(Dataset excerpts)
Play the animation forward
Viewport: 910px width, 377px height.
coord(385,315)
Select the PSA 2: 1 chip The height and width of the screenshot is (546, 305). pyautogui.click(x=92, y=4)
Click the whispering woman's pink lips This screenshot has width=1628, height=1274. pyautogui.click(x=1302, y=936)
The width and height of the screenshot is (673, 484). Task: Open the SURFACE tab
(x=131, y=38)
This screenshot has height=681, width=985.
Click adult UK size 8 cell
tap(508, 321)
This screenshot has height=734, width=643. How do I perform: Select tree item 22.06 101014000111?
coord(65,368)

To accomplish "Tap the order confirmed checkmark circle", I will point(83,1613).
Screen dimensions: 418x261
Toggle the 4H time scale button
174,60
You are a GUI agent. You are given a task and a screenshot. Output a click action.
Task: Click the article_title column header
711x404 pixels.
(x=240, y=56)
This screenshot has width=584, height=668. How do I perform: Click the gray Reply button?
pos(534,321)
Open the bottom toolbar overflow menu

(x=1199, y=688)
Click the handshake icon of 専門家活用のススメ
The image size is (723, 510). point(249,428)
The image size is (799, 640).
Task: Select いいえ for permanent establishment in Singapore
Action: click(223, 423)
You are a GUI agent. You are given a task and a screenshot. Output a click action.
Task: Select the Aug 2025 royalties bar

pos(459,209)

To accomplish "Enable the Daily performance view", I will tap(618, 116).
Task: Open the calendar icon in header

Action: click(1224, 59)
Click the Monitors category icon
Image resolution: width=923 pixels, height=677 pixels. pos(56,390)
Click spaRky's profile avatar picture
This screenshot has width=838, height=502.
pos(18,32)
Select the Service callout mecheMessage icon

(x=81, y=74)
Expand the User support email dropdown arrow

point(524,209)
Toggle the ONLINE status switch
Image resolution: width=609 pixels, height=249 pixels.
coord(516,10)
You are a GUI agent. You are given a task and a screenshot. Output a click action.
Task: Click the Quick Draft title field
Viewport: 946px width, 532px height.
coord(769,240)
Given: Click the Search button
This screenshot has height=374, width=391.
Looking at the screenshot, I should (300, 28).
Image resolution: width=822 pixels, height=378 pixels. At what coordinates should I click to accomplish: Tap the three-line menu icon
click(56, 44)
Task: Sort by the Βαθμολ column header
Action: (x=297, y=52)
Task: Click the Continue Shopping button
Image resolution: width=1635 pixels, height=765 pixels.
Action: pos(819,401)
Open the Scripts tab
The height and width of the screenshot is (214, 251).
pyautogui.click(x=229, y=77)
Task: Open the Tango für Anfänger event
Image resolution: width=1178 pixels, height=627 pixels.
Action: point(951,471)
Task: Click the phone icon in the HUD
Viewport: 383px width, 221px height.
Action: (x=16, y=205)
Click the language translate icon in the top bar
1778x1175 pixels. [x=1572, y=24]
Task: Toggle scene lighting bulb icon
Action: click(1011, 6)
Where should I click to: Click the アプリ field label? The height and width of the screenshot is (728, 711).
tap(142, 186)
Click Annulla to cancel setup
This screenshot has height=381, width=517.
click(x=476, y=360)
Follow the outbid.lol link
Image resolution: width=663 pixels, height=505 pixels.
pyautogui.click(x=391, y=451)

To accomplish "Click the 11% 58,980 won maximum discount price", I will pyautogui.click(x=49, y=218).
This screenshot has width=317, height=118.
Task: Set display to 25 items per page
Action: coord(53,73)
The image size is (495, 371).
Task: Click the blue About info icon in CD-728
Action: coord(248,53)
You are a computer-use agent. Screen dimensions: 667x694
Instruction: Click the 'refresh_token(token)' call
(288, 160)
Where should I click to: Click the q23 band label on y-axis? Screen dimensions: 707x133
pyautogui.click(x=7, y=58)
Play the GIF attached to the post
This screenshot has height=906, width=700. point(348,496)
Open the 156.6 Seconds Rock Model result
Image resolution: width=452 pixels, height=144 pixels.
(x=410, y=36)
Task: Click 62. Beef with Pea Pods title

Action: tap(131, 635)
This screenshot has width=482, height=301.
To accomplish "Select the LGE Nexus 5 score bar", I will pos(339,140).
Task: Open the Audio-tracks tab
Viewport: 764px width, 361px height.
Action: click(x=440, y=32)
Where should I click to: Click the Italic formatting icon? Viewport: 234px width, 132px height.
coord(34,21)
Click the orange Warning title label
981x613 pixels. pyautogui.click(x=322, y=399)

→ TASK STATEMENT:
Taking the entries above, write out exactly each line from the one holding "This screenshot has height=734, width=643." to the one holding "Screen dimensions: 418x261", both included, and stop there.

→ FINAL ANSWER:
This screenshot has height=734, width=643. How do I perform: Select tree item 22.06 101014000111?
coord(65,368)

To accomplish "Tap the order confirmed checkmark circle", I will point(83,1613).
Screen dimensions: 418x261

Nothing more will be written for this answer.